Average US Rate On A 30-Year Mortgage Dips To 6.65% After Rising For 2 Weeks

FILE - A for sale sign stands outside a home on the market in the Alamo Placita neighborhood Tuesday, Aug. 27, 2024, in central Denver. (AP Photo/David Zalubowski, File)

The average rate on a 30-year mortgage in the U.S. fell slightly this week, a welcome reversal for homebuyers in what’s traditionally the housing market’s busiest time of the year.

The rate fell to 6.65% from 6.67% last week, mortgage buyer Freddie Mac said Thursday. A year ago, the rate averaged 6.79%.

This is the first decline in the average rate after rising two weeks in a row. The average rate has trended lower since mid-January, when it climbed to just over 7% — a relief for house hunters struggling to afford a home after years of soaring prices.

Borrowing costs on 15-year fixed-rate mortgages, popular with homeowners refinancing their home loans, rose this week, however, pushing the average rate to 5.89% from 5.83% last week. A year ago, it averaged 6.11%, Freddie Mac said.

Mortgage rates are influenced by factors including bond market investors’ expectations for future inflation, global demand for U.S. Treasurys and the Federal Reserve’s interest rate policy decisions.

The overall decline this year in the average rate on a 30-year mortgage loosely follows moves in the 10-year Treasury yield, which lenders use as a guide to pricing home loans.

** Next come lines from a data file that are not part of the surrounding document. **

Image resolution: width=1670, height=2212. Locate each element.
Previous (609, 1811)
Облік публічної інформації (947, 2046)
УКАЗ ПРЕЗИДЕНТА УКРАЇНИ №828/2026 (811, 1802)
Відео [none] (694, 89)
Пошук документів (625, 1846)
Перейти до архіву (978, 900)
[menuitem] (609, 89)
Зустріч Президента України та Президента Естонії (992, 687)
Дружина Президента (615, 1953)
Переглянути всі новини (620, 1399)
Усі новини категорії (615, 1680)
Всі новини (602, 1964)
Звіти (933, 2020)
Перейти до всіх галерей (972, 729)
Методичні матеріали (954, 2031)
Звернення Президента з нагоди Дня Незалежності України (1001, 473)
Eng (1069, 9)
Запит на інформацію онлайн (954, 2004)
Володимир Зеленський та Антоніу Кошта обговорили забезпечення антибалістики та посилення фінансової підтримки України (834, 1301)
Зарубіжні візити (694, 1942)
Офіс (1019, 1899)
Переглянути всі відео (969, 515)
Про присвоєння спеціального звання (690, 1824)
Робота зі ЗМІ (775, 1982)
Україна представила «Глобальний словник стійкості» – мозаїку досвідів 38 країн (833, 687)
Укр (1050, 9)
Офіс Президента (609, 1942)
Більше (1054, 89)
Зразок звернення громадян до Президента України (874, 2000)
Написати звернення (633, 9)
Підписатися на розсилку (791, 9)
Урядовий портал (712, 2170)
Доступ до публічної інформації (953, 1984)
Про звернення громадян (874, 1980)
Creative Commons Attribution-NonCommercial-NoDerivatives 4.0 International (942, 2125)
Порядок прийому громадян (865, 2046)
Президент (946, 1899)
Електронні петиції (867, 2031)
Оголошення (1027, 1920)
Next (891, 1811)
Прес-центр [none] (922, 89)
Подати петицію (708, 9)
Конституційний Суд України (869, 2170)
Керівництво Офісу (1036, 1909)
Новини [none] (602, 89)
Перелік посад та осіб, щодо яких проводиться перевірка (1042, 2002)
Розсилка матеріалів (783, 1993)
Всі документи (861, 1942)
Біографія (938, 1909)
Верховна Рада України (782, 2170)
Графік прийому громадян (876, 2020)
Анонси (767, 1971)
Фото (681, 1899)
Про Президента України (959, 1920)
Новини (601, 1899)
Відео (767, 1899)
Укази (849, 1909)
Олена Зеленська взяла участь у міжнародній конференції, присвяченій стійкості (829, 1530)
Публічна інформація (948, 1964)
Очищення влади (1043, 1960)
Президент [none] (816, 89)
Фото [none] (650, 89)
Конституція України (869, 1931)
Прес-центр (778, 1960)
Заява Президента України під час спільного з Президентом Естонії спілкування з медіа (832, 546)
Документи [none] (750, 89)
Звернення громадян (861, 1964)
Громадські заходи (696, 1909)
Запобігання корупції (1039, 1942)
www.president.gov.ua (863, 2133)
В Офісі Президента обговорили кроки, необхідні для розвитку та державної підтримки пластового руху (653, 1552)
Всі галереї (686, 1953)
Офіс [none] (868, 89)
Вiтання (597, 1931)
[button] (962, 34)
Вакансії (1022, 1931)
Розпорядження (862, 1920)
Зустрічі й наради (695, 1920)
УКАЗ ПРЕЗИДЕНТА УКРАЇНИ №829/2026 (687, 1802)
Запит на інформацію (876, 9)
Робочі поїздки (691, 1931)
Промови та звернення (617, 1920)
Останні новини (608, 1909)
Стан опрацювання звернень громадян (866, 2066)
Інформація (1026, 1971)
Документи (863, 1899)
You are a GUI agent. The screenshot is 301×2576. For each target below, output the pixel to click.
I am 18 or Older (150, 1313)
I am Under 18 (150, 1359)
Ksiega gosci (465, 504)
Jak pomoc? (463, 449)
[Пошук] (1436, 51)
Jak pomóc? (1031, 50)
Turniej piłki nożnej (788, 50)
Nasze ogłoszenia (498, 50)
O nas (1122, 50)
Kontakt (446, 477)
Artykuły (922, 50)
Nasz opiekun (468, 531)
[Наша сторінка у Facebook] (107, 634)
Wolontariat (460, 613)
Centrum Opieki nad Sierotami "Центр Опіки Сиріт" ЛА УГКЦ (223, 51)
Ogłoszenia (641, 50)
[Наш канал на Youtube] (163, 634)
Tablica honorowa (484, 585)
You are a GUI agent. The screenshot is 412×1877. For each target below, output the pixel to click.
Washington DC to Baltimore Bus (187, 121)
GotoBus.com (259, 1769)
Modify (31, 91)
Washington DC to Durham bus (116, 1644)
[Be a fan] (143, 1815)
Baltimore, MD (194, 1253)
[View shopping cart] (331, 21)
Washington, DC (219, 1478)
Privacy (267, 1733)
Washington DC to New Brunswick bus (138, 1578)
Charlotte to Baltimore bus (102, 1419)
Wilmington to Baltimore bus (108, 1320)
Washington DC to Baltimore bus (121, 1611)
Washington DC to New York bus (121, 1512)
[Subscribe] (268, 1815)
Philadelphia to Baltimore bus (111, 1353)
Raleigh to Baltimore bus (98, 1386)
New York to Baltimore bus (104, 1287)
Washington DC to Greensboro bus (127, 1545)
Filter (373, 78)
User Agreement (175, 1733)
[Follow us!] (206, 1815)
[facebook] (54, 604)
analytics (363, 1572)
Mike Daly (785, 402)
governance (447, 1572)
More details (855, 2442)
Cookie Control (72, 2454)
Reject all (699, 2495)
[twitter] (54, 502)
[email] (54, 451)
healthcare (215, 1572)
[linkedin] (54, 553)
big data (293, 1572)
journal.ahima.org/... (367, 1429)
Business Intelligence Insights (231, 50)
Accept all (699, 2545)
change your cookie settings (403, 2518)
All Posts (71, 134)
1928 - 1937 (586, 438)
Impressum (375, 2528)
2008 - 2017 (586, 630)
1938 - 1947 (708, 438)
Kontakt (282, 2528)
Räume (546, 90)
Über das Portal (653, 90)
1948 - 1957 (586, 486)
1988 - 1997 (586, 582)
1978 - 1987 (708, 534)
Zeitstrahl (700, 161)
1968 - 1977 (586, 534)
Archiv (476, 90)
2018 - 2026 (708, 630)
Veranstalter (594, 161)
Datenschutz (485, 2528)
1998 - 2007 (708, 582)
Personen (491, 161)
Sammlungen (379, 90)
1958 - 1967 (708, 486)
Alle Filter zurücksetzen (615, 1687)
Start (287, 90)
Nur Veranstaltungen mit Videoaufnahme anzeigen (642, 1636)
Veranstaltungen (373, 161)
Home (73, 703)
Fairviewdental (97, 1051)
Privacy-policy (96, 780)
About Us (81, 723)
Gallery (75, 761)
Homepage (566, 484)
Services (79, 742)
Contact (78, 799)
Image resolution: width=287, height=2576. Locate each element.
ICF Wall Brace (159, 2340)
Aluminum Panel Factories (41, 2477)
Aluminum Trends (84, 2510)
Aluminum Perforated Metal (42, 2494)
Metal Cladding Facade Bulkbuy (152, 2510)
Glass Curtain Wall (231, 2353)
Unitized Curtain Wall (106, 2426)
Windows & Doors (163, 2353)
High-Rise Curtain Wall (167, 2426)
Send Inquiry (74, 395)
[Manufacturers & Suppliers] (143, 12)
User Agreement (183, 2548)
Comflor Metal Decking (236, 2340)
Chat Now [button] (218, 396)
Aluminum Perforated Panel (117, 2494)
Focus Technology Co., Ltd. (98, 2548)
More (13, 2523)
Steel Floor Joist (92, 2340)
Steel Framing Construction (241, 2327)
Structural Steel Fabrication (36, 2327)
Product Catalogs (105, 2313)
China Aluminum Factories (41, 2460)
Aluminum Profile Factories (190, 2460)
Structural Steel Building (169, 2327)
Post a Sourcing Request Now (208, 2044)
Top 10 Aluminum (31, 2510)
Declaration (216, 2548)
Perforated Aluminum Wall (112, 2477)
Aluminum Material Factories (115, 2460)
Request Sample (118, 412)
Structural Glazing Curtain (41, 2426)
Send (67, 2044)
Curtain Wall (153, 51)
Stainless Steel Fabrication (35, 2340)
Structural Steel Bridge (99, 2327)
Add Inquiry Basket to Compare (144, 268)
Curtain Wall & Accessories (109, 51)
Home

The yield, which was nearing 4.8% in mid-January, has mostly fallen since then, reflecting rising unease over the Trump administration’s escalating tariffs on imported goods, which economists warn could drive inflation higher, hurting economic growth. The yield was at 4.37% in midday trading Thursday.

Bond investors demand higher returns as long as inflation remains elevated, so if inflation ticks upward that could translate into higher yields on the 10-year Treasury note, pushing up mortgage rates.

For now, the economic uncertainty is helping lower mortgage rates, which is encouraging would-be homebuyers just as the spring homebuying season ramps up.

An index tracking applications for loans to buy a home has risen five weeks in a row as of last week, when they climbed 1% from the previous week, according to the Mortgage Bankers Association. Home purchase loan applications are 7% higher than they were a year ago.

“Recent mortgage rate stability continues to benefit potential buyers this spring, as reflected in the uptick in purchase applications,” said Sam Khater, Freddie Mac’s chief economist.

The U.S. housing market has been in a sales slump since 2022, when mortgage rates began to climb from pandemic-era lows. Sales of previously occupied U.S. homes fell last year to their lowest level in nearly 30 years.

Easing mortgage rates and more homes on the market nationally helped drive sales higher in February from the previous month, though they were down year-over-year.

New data suggest sales may increase in coming months. A measure of pending U.S. home sales rose 2% in February from the previous month, though it was down 3.6% from a year earlier, the National Association of Realtors said Thursday.

There’s usually a month or two lag between a contract signing and when the sale is finalized, which makes pending home sales a bellwether for future completed home sales.

“Despite the modest monthly increase, contract signings remain well below normal historical levels,” said Lawrence Yun, NAR’s chief economist.